If it’s either of the first two, that’s a matter for the reader to deal with in himself. If it’s the third, again, we’re talking about Poly. Try to educate, or to clarify, and he’ll come around if the point is reasonable (which I think this one is).

Poly, my understanding of the whole “We’re just like you!” movement is that it’s in the nature of throwing those who are different within the gay community to the wolves so the mainstreamed gays can get away. My personal philosophy is that if the gay rights movement is only about gay rights for gay people who act like good little middle-class straight folks, I want no part of it. If we have to leave people behind, I’d just as rather stay behind with them (despite being well within the public perception of those good little middle-class straight-acting gay people).
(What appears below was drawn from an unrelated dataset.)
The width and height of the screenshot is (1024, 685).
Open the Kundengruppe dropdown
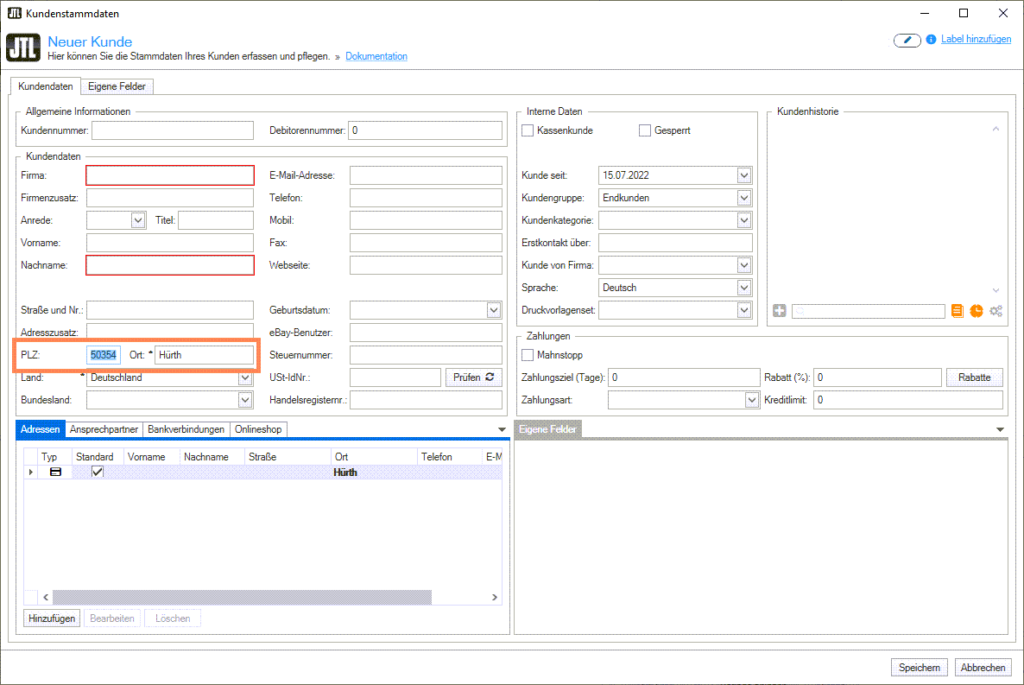[x=743, y=198]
I don’t wish to be hard on **Polycarp[/b[, but I am growing increasingly weary of being told that I have to conform to other people’s standards to achieve the recognition of rights that everyone else enjoys as a matter of course.
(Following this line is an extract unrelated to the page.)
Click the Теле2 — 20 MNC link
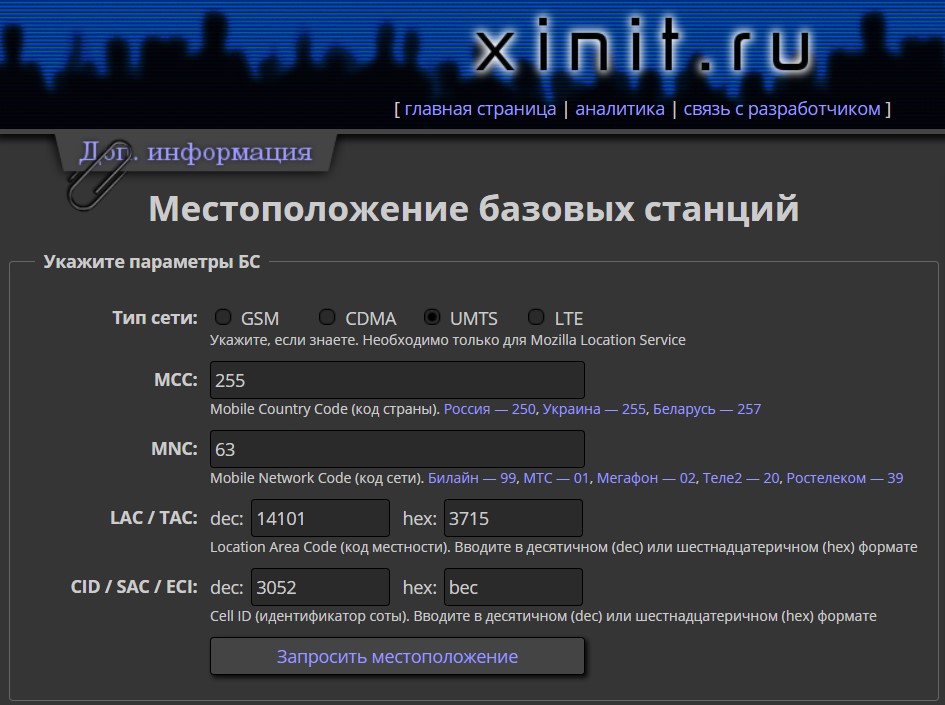 click(x=741, y=478)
Frankly, we shouldn’t have to be molded into some middle class white bread setting in order to be accpeted. We should be accepted for who we are, as we are and not to have to tone down, butch up or masquerade as something many of us are not.

Once again, jayjay, well put

I should point out that Gay Pride week celebrates the Stonewall riots. We remember and celebrate the “in your face” attitude of those New York City drag queens who would no longer stand by and wait meekly for our politicians to get around to recognizing that just maybe gay people have rights too. If they hadn’t rioted in June of '69, we wouldn’t have the rights we do today. They had to get into the face of the New York Police Department to get anywhere.

Our goal isn’t to convince straights that we’re “just like them”. We’re not. Some of us are a lot like them in many ways, but that’s not the point. The point is that, we are people too regardless of our differences, and we’re entitled to be who we are whether you like it or not, whether you understand us or not, whether we make you oogy or not.

During my early transition, I frequently made people uncomfortable because of my ambiguous gender. (Even now this still occasionally happens.) Should I have concealed myself at home, for the sake of “the cause”, because the “ooginess” my appearance inspired in others might harm our Quest for General Acceptance? I must sincerely hope not. Yet this is what you are asking of all those GLBT persons who are not vanilla enough to “pass for straight” in public. It’s equal rights for all gays, not just vanilla gays, that we want.

I cannot agree with your advice, Polycarp. We cannot get what we want by surrendering who we are. And that’s what you’re asking us to do.